Keating is a Fortean I really wish I knew more about: I think he would have some fascinating insights into the organization, and Tiffany Thayer.
Keating was born in 1897; bewitched by a magic show at age eight, he ran a way in his early teens and apprenticed himself to the magician Howard Thurston (who Jim Steinmeyer, Fort’s biographer, called “The Last Great Magician.”) He struck out on his own in 1915 and became a popular entertainer through the 1920s, making the transition from Vaudeville to big theaters and developing an act that relied on fast patter and comedy—rather than the superciliousness of his mentor, Thurston.

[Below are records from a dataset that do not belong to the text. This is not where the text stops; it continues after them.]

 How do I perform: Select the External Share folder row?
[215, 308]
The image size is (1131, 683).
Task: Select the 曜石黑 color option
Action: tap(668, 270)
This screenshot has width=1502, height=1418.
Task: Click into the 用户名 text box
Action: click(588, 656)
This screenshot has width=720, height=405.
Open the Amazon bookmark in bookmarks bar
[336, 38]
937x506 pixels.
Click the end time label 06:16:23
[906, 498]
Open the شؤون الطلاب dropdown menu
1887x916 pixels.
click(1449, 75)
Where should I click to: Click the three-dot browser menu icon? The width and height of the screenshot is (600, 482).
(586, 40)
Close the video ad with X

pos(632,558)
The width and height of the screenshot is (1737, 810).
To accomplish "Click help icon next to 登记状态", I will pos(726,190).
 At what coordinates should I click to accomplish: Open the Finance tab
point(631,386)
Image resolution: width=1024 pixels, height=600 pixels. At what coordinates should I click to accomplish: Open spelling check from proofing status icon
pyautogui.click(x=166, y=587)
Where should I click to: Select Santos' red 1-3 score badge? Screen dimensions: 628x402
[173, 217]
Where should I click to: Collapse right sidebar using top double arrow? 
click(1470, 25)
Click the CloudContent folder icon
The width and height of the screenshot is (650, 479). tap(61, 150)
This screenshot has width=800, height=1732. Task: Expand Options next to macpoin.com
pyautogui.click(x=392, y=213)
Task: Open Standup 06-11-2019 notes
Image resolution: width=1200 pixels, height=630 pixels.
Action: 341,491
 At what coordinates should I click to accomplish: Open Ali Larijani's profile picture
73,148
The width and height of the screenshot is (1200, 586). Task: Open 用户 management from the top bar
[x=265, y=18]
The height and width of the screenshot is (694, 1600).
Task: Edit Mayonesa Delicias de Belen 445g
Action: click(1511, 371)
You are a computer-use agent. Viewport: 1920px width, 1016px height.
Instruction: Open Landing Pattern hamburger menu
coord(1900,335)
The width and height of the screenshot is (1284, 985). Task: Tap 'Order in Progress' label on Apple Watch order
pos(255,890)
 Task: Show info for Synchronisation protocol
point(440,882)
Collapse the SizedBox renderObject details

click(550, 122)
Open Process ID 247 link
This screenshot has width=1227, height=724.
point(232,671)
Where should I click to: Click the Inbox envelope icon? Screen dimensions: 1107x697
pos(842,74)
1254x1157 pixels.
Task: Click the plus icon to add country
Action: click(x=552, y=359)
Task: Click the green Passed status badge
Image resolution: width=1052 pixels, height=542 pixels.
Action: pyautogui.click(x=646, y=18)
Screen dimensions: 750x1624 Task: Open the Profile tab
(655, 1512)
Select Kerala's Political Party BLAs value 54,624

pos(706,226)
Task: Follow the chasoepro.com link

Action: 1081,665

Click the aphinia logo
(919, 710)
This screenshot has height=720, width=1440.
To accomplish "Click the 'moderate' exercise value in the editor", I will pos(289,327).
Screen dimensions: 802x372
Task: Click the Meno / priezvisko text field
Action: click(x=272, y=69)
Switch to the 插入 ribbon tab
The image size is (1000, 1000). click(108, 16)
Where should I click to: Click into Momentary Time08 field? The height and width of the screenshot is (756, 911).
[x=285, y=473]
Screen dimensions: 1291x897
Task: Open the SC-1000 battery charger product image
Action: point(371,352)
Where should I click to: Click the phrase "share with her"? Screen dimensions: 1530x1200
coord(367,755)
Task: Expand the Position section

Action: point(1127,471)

By the 1920s, Keating was investigating spiritualists, as was the wont of that day’s magicians, and he became involved with one medium, Mina Crandon, who was perhaps the most renowned speaker-to-the-dead of her time. Houdini thought that he successfully proved her a fake, but, later, another magician accused Houdini’s assistant of setting her up—apparently, that later magician was Keating, who was said to be upset at having seen one of Houdini’s manuscripts, which praised Keating as a magician but denigrated his ability as an investigator of psychical powers. Whatever the case, the facet interesting to the history of Forteans is that Keating became involved with Crandon at the invitation of Hereward Carrington, who also would later be a Fortean—indeed, an honorary founder.
Keating moved to the stage in 1930s, both theater and cinema. In 1934, Keating moved to Hollywood, and it appears here is where he met Tiffany Thayer. They became friends. The exact course of their relationship is not clear: they attended a Will Rogers show together on St. Patrick’s Day 1935; they both appeared in the 1936 movie “The Devil on Horseback”; and even after Tiffany Thayer left Hollywood, his wife attended Keating’s Halloween party. It is not surprising that the two would have befriended: they had a lot in common, both having left home as a teen to pursue a career on the stage, both interested in the outré. Thayer dedicated his most autobiographical novel—his kiss-off to Hollywood, Little Dog Lost—to Fred Keating, which suggests that the two may have discussed issues related to the novel’s themes: the puniness of modern society, the need for the individual to strike out on his or her own.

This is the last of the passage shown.